Nie będzie taniego piwa?
- Napisane przez
- Wydrukuj
- Skomentuj jako pierwszy!
Zdrowie jest najważniejsze i trzeba o nie dbać od najmłodszych lat, dlatego minister zdrowia Bartosz Arłukowicz wraz ze swoim podwładnym Igorem Radziewiczem-Winnickim zastanawiają się nad podwyżką ceny taniego piwa.
Żeby była jasność nie chodzi wcale o dodatkowe pieniądze, które trafią do budżetu państwa, ale o zapobieganie alkoholizmowi wśród nieletnich.
Minister odwiedzając poszczególne sklepy zauważył, że najtańsze piwo o sporej zawartości alkoholu można kupić w cenie 1,50 - 1,60 zł, co go przeraziło.
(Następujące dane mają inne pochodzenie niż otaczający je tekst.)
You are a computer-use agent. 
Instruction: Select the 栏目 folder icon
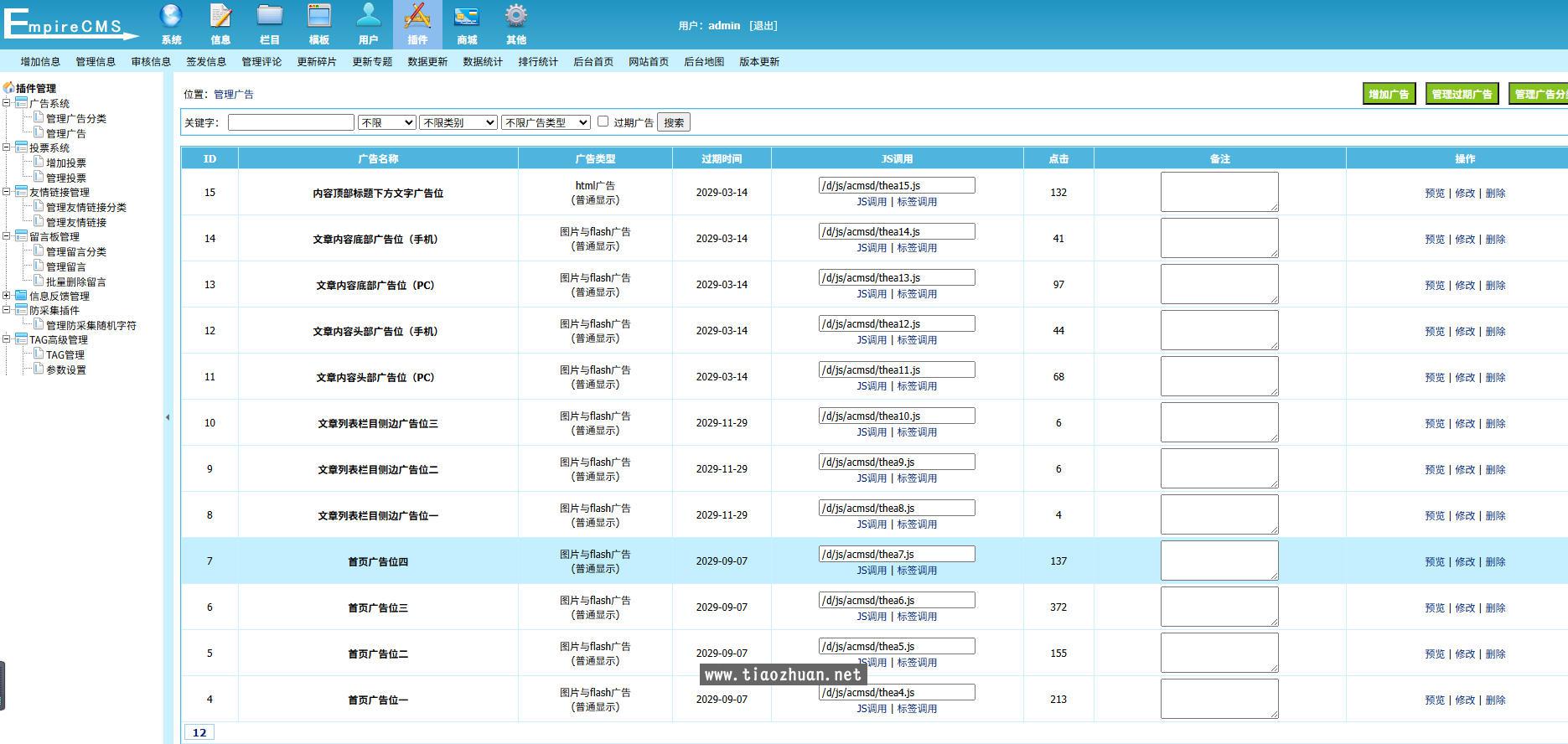pyautogui.click(x=269, y=17)
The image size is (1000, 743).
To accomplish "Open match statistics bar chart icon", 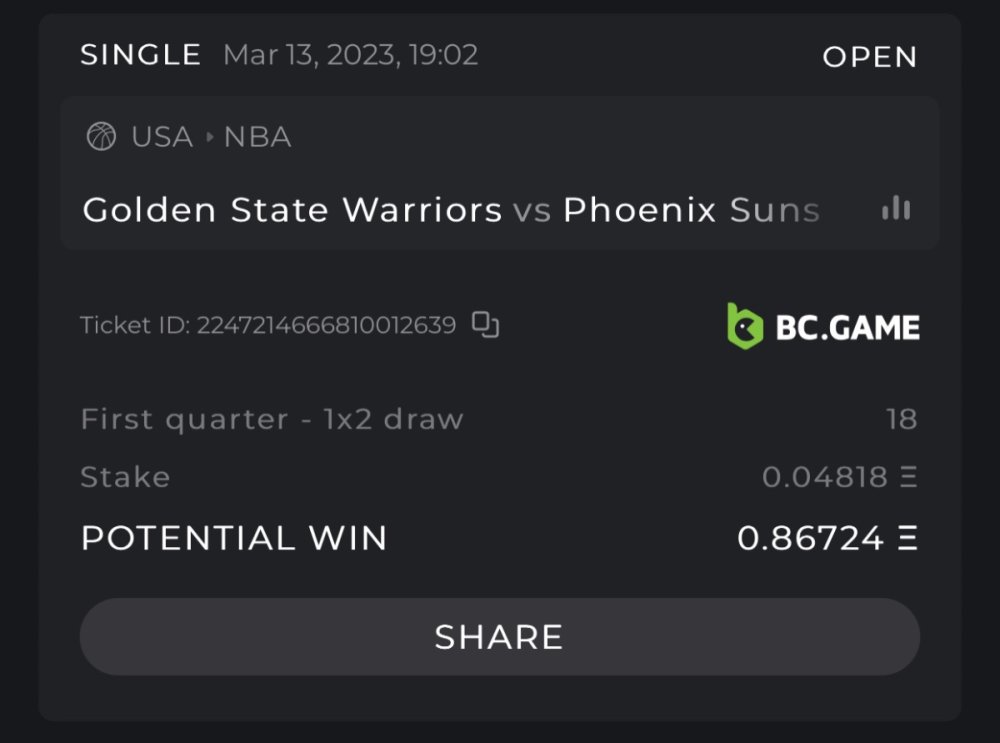I will coord(896,208).

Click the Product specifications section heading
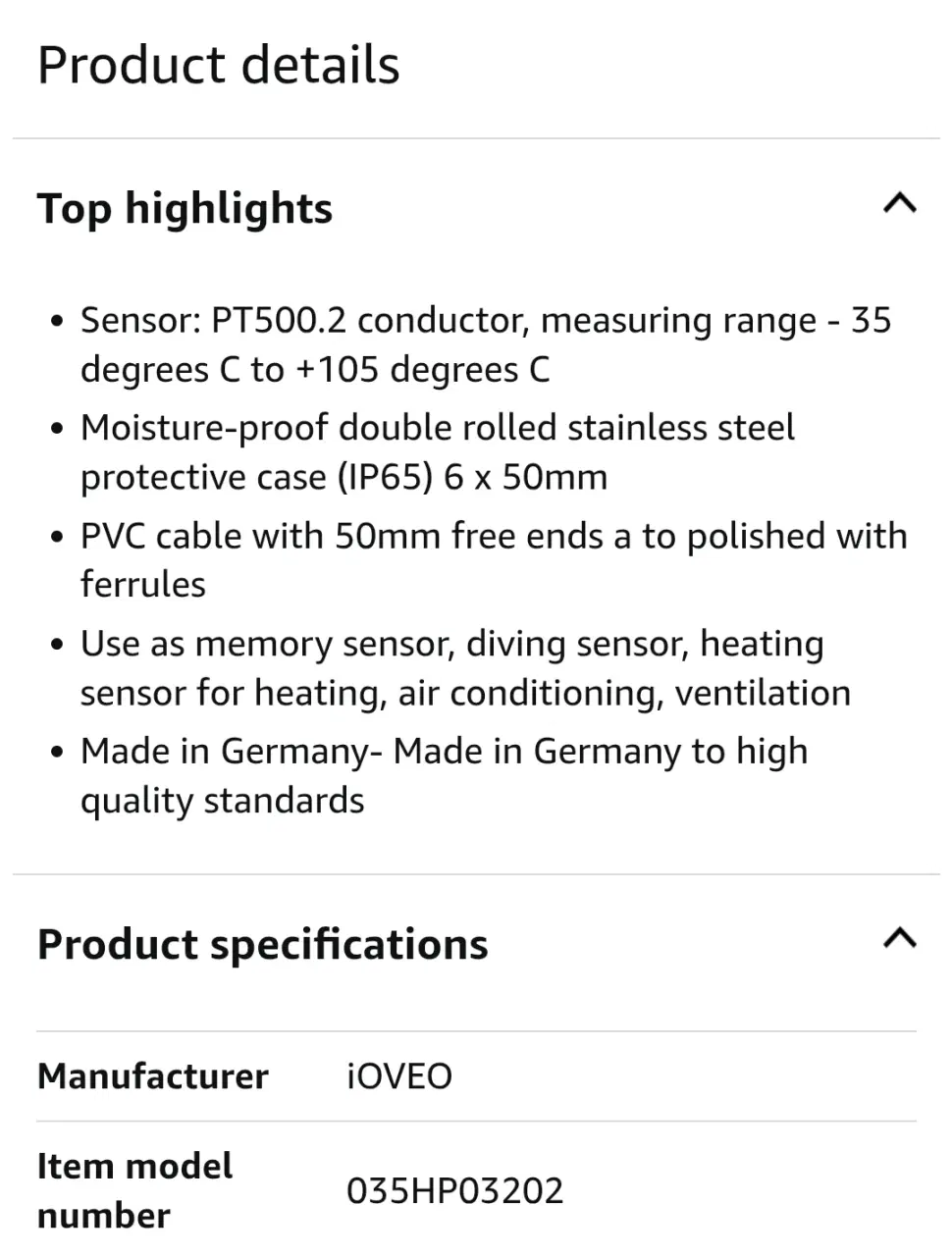(x=262, y=944)
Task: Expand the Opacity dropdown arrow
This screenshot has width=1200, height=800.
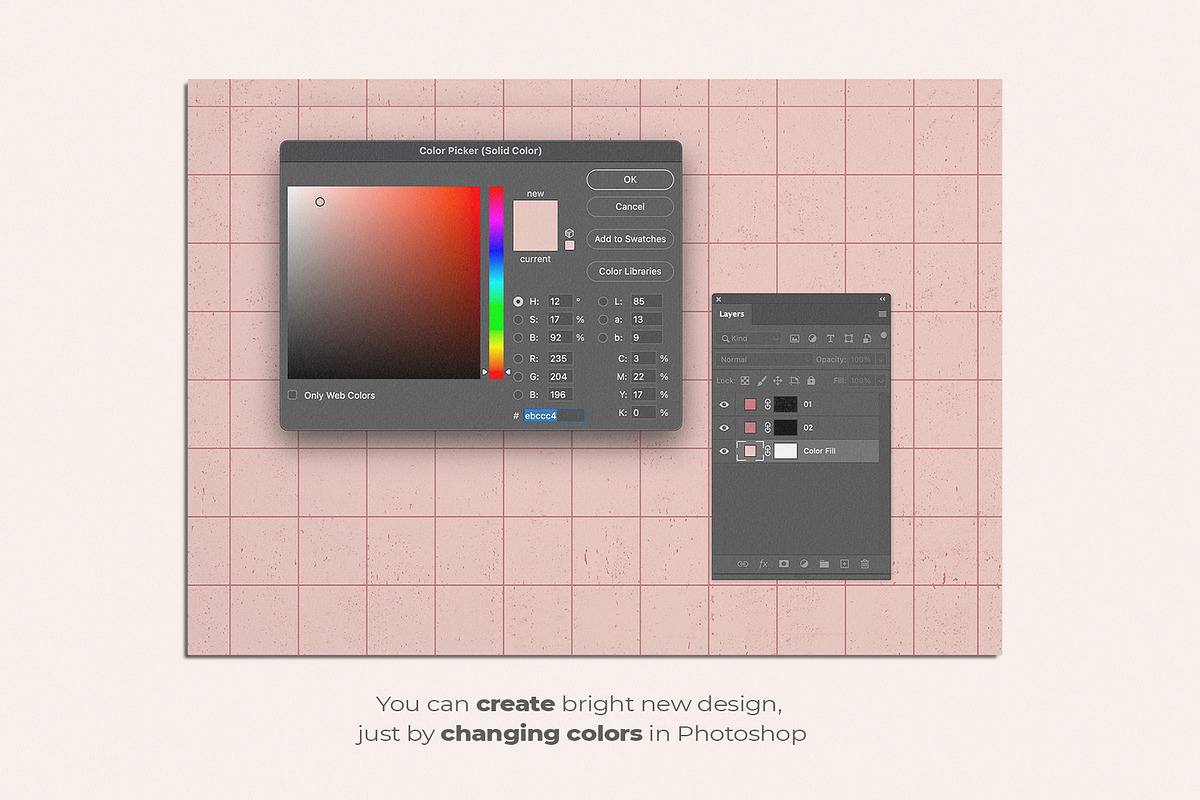Action: [880, 360]
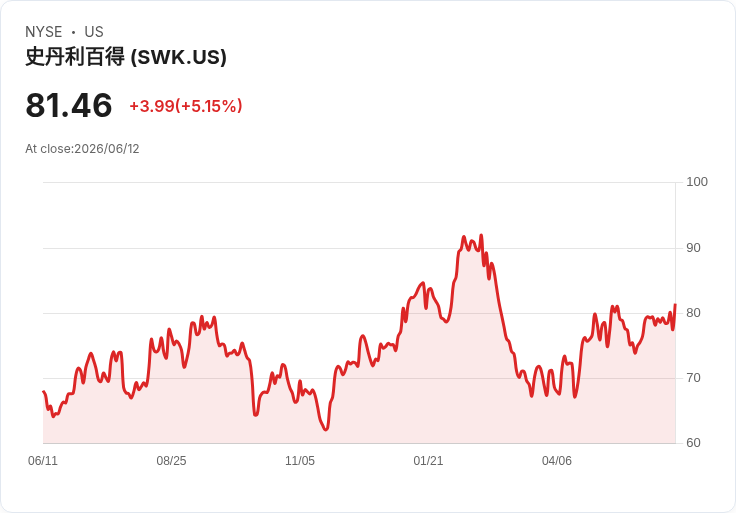Select the 11/05 date on x-axis
Image resolution: width=736 pixels, height=513 pixels.
300,460
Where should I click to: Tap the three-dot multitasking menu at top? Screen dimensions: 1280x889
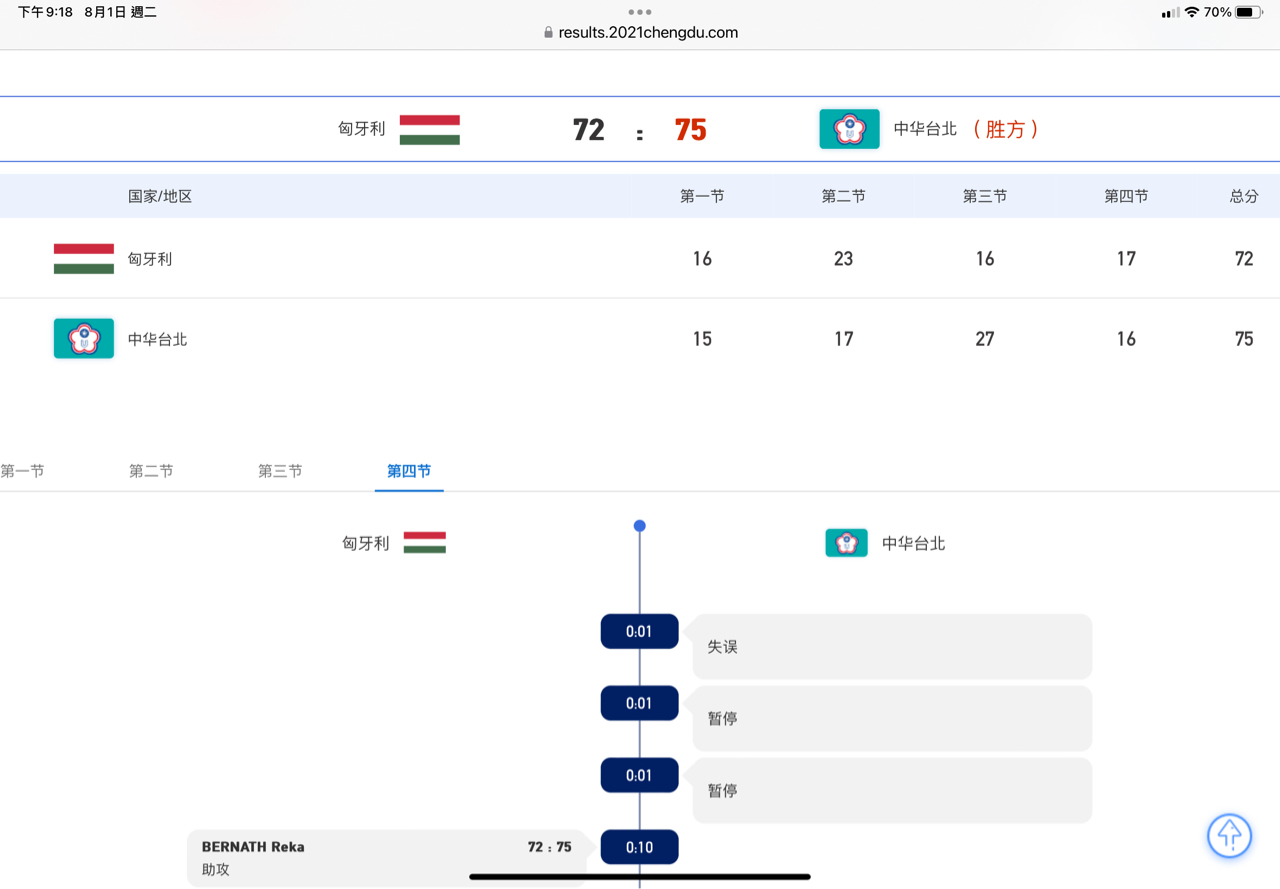[640, 12]
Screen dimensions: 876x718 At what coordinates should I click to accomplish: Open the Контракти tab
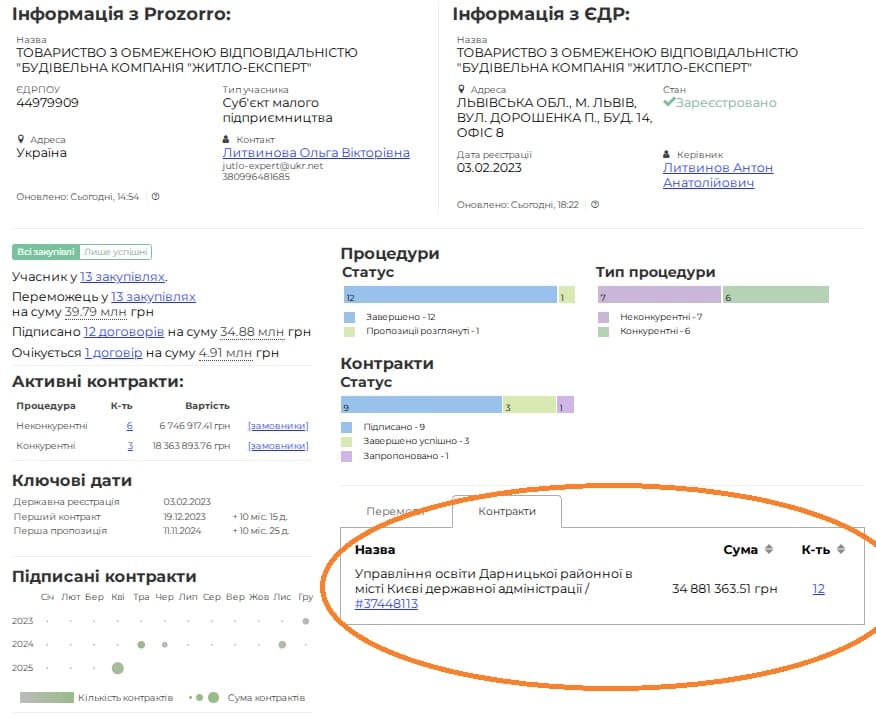click(506, 511)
Szybko skojarzył ten fakt z szerzącym się alkoholizmem wśród młodzieży, a słusznym pomysłem na zmianę, czyli wychowanie w trzeźwości jego zdaniem jest wyższa cena taniego piwa.
Co prawda w dzisiejszych czasach nastoletnich pijących alkohol przybywa w szybkim tempie i bez wątpienia jest to niepokojące, ale czy zmiana ceny o średnio 0,50 gr. zapobiegnie temu procederowi? Być może warto byłoby pomyśleć czy istnieją skuteczniejsze sposoby, by młodzież w trosce o swoje zdrowie rezygnowała z wysokoprocentowych trunków.